Photo: vneconomy.vn

Foreign direct investment (FDI) worth US$19.2 billion poured into Vietnam through October 20, a whopping rise of more than 40 percent over the same period last year.

According to the General Statistics Office (GSO), Vietnam had 1,657 new FDI projects during the period with a total registered capital of more than US$12.4 billion, increasing by respectively 27 percent and 25 percent.

Of note, some US$11.8 billion were disbursed, up 16.3 percent against a year ago.

The processing and manufacturing industry remained the top destination for FDI which attracted US$12.4 billion during the period, or more than 64 percent of the country's total registered FDI. The property sector came third with total registered capital worth US$2.1 billion.

Attracting more than US$2.5 billion in registered capital, southern Tra Vinh Province earned the distinction of being the province that attracted FDI among 47 provinces and cities, according to the GSO.

There were more than a dozen provinces and cities that failed to attract FDI in the first ten months of this year. The problem had been addressed by the Foreign Investment Agency under the Ministry of Planning and Investment last month.

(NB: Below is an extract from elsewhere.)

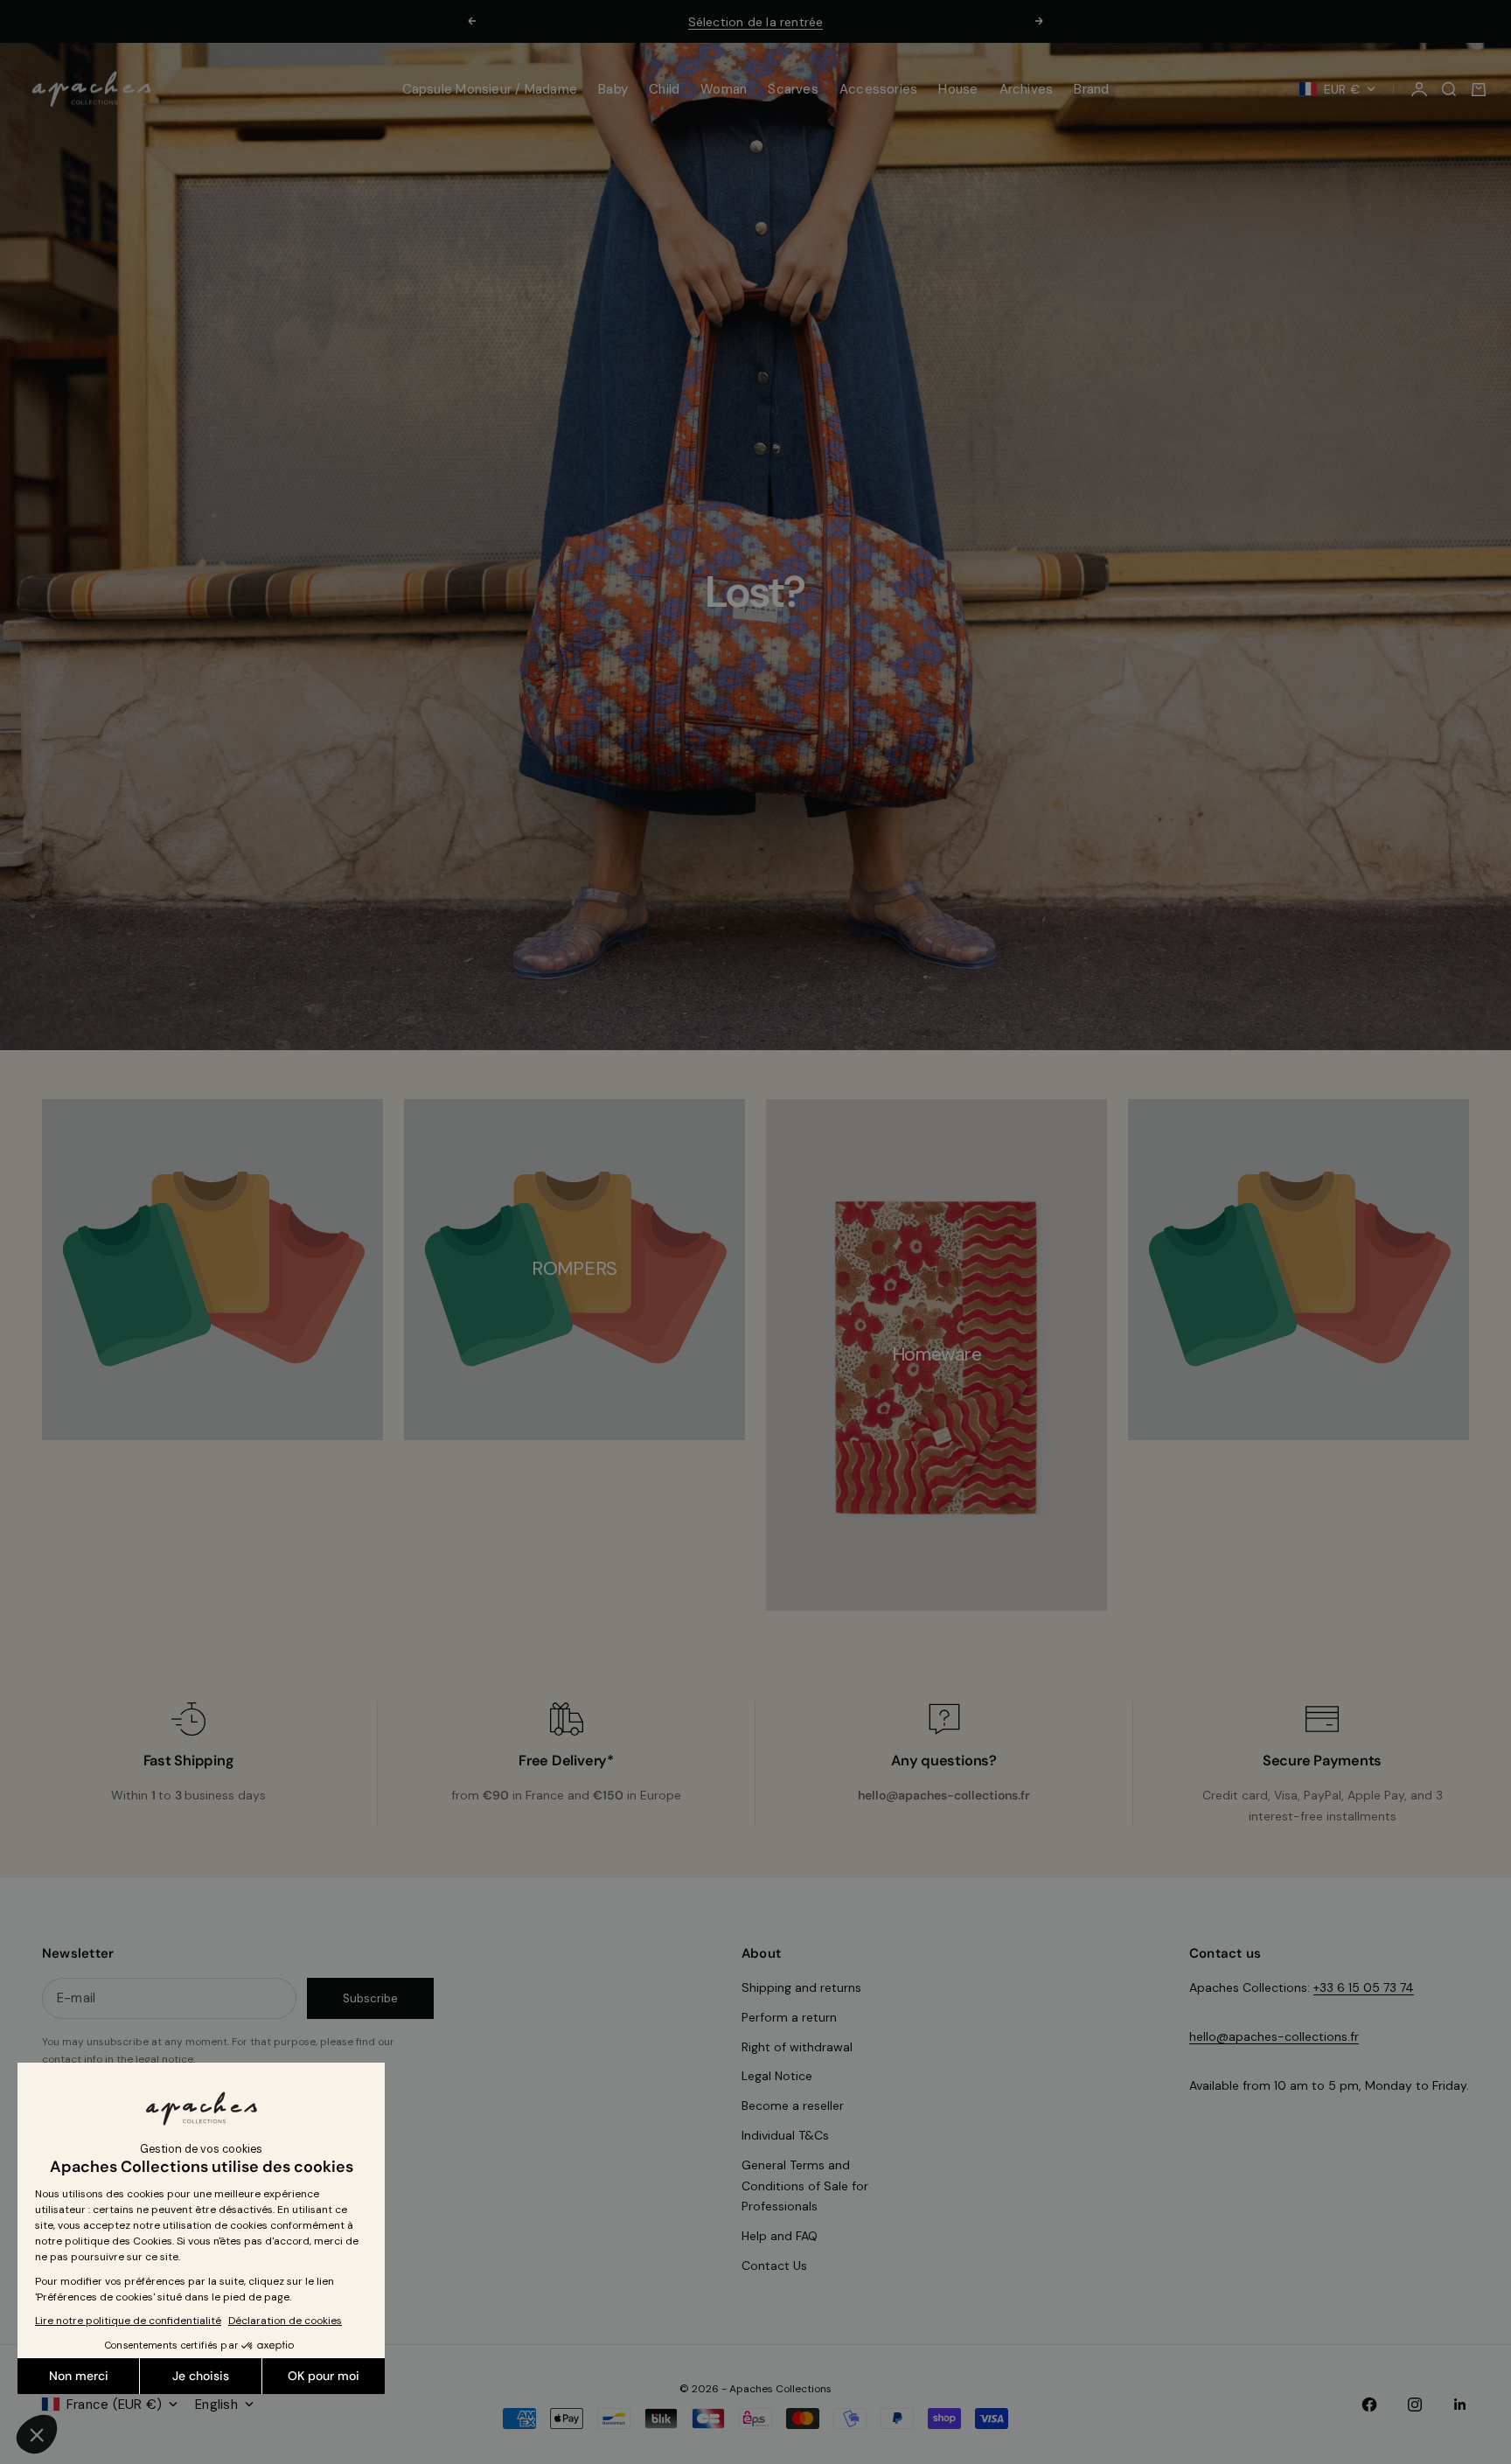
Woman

Malaysia was the top FDI investor in Vietnam from 59 countries and territories with an investment of US$2.4 billion, followed by the Republic of Korea with more than US$2 billion, the United Kingdom with US$1.2 billion, and Japan with US$1.1 billion.

Vietnam is expected to attract US$23 billion registered FDI this year with disbursed capital of US$12.5 billion. Last year, the country attracted more than US$20 billion in FDI.